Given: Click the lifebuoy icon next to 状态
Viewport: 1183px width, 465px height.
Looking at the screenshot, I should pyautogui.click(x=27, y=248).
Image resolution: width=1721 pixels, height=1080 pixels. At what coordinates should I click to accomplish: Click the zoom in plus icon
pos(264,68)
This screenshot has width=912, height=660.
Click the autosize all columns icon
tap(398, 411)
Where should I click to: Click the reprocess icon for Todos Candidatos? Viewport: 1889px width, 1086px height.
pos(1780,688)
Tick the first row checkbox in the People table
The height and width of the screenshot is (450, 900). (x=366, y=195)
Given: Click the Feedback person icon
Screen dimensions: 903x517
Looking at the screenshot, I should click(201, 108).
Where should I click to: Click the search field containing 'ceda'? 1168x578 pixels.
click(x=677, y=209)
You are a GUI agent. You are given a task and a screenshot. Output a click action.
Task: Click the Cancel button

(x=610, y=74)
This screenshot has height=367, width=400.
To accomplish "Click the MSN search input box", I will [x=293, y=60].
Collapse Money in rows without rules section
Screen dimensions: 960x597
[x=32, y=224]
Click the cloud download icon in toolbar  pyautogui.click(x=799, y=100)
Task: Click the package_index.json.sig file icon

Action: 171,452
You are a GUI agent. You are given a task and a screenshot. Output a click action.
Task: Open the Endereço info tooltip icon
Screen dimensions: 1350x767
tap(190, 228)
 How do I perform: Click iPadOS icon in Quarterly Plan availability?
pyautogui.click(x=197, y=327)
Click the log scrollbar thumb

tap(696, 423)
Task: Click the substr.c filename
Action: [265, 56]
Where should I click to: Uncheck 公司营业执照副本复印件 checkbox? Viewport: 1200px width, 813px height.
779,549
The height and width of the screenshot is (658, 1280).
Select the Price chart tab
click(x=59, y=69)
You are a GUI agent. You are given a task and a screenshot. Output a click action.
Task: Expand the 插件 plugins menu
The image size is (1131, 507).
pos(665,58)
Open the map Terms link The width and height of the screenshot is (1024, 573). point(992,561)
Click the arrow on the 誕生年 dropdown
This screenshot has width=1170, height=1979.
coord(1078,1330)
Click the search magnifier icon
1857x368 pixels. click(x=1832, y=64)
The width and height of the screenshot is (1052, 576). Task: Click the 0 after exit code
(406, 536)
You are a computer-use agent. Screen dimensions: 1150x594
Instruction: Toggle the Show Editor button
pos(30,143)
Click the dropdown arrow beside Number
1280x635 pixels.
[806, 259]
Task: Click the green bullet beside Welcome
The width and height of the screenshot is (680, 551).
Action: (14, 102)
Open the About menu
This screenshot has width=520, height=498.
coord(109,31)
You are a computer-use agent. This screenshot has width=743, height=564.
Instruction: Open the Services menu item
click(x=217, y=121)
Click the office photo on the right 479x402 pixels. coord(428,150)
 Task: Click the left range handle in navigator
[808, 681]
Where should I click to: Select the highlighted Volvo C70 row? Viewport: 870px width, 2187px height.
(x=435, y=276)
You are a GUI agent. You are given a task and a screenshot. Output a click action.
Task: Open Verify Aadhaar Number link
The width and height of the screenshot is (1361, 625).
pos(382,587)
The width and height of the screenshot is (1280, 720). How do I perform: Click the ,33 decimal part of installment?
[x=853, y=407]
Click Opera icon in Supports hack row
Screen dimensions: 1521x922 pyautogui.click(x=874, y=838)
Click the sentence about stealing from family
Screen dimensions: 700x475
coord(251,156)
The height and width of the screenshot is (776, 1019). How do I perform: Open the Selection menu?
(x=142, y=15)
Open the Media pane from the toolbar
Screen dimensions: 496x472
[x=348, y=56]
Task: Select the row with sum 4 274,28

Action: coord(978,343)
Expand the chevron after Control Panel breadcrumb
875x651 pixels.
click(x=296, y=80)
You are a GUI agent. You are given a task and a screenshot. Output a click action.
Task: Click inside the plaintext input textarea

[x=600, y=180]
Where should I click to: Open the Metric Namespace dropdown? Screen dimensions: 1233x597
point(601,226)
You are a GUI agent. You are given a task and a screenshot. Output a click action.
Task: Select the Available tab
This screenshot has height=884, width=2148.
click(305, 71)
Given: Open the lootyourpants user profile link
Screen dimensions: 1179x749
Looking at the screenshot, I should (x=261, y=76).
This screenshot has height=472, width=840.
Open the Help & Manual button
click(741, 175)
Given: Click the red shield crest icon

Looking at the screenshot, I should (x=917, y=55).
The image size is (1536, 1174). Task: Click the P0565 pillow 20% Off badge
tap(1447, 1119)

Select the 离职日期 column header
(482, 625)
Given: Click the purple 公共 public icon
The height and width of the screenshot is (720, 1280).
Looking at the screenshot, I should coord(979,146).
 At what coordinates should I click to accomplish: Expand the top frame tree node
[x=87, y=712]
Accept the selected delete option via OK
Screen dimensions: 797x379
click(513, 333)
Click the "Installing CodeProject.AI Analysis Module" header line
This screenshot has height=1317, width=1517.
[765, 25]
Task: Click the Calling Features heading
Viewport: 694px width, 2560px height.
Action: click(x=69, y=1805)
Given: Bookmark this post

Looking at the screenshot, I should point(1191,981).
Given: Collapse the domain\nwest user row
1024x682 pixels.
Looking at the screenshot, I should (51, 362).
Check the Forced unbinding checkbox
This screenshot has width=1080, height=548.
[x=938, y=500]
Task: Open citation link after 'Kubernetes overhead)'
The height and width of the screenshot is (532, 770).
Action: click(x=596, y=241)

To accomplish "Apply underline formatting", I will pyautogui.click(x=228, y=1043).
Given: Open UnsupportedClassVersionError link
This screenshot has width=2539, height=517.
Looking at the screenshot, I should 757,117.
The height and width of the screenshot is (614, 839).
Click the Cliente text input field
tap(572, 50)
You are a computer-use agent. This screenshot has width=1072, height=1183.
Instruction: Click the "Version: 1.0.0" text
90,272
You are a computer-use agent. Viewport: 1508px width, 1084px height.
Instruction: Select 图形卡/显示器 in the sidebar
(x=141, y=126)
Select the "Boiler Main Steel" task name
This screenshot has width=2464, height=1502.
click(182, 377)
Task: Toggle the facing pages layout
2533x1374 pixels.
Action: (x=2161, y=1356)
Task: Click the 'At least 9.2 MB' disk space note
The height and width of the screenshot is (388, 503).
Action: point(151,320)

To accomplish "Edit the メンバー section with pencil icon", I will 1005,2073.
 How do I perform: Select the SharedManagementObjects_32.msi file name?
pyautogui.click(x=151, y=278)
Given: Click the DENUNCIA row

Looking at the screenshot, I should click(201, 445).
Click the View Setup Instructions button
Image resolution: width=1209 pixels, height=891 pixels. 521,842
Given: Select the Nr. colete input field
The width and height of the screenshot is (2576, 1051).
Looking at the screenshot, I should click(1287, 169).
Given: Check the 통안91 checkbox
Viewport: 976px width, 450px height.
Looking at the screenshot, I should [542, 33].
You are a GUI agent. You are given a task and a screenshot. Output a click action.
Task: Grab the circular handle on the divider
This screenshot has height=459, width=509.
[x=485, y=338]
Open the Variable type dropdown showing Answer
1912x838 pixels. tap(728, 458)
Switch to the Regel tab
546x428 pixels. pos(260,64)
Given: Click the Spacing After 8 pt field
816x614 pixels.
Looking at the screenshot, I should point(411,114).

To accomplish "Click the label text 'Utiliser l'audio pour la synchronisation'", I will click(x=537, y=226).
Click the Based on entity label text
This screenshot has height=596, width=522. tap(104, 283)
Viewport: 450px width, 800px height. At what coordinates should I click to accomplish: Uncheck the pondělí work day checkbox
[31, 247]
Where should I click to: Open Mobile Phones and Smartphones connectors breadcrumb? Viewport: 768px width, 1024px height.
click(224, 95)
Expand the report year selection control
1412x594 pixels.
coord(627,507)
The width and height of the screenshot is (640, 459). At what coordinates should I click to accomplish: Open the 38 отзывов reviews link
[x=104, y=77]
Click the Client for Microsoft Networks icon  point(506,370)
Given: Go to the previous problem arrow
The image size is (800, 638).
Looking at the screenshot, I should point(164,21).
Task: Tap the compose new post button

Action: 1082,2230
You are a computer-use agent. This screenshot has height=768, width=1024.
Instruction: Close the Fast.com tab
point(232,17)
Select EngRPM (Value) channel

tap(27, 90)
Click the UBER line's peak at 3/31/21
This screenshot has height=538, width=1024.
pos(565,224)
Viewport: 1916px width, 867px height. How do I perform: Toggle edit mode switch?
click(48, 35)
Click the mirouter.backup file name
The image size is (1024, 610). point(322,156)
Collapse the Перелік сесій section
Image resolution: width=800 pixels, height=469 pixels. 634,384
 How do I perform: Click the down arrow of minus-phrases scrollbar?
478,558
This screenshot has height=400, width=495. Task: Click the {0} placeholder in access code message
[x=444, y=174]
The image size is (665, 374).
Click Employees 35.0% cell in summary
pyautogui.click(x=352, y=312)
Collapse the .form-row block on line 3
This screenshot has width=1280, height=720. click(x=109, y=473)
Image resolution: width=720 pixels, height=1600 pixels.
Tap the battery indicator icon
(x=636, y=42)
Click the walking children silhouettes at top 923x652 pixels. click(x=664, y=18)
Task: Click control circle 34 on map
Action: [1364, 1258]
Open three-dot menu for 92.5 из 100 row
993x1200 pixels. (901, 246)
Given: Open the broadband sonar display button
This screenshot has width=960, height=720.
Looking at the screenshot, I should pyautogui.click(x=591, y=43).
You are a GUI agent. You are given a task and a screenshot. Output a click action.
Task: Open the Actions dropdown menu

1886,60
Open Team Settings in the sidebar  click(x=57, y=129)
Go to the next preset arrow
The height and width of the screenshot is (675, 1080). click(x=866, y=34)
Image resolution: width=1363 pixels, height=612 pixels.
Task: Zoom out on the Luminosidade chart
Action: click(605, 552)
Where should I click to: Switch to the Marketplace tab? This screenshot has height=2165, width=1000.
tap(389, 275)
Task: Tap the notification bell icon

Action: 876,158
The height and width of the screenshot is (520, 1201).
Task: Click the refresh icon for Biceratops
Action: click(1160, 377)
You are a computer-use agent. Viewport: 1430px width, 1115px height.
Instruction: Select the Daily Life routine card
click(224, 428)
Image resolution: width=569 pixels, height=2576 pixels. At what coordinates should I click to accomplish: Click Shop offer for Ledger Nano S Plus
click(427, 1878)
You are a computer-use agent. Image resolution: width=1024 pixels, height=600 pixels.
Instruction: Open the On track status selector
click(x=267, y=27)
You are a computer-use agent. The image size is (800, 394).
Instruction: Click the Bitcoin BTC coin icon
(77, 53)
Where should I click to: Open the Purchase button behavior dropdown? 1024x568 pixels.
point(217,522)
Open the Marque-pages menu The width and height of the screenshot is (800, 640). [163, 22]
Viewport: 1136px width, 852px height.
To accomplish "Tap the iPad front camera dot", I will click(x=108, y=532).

■ TASK REQUIREMENTS
Using only the listing above, restate exactly the lines from the line containing "Given: Open the lootyourpants" through the line containing "Task: Open citation", both included.

■ SOLUTION TO THE PROBLEM
Given: Open the lootyourpants user profile link
Screen dimensions: 1179x749
Looking at the screenshot, I should (x=261, y=76).
This screenshot has height=472, width=840.
Open the Help & Manual button
click(741, 175)
Given: Click the red shield crest icon

Looking at the screenshot, I should (x=917, y=55).
The image size is (1536, 1174). Task: Click the P0565 pillow 20% Off badge
tap(1447, 1119)

Select the 离职日期 column header
(482, 625)
Given: Click the purple 公共 public icon
The height and width of the screenshot is (720, 1280).
Looking at the screenshot, I should coord(979,146).
 At what coordinates should I click to accomplish: Expand the top frame tree node
[x=87, y=712]
Accept the selected delete option via OK
Screen dimensions: 797x379
click(513, 333)
Click the "Installing CodeProject.AI Analysis Module" header line
This screenshot has height=1317, width=1517.
[765, 25]
Task: Click the Calling Features heading
Viewport: 694px width, 2560px height.
Action: click(x=69, y=1805)
Given: Bookmark this post

Looking at the screenshot, I should point(1191,981).
Given: Collapse the domain\nwest user row
1024x682 pixels.
Looking at the screenshot, I should (51, 362).
Check the Forced unbinding checkbox
This screenshot has width=1080, height=548.
[x=938, y=500]
Task: Open citation link after 'Kubernetes overhead)'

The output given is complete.